### PROBLEM REQUIREMENTS:
Every line below containing the word "Select" should be found and copied.

### DATASET RECORDS:
☆ ☆ ☆ ☆ ☆

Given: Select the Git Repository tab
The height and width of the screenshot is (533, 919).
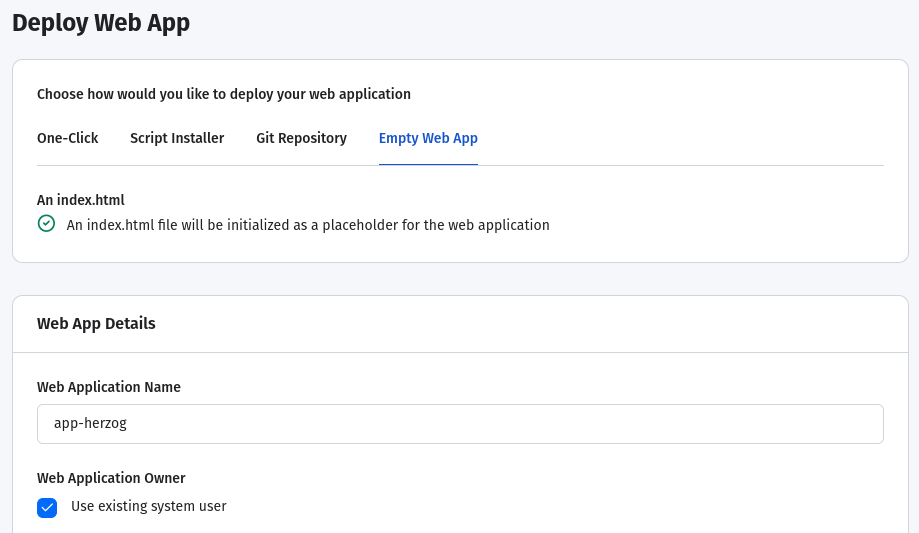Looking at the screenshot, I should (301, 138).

☆ ☆ ☆ ☆ ☆

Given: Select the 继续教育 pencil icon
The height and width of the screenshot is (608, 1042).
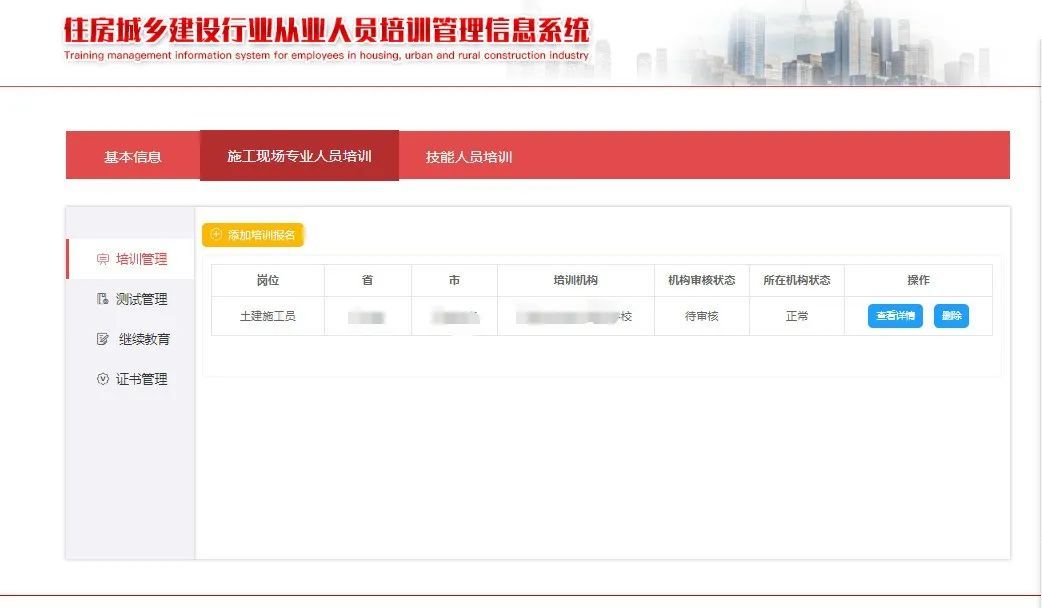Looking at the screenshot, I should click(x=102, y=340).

☆ ☆ ☆ ☆ ☆

### SOLUTION:
Given: Select the Git Repository tab
Given: Select the 继续教育 pencil icon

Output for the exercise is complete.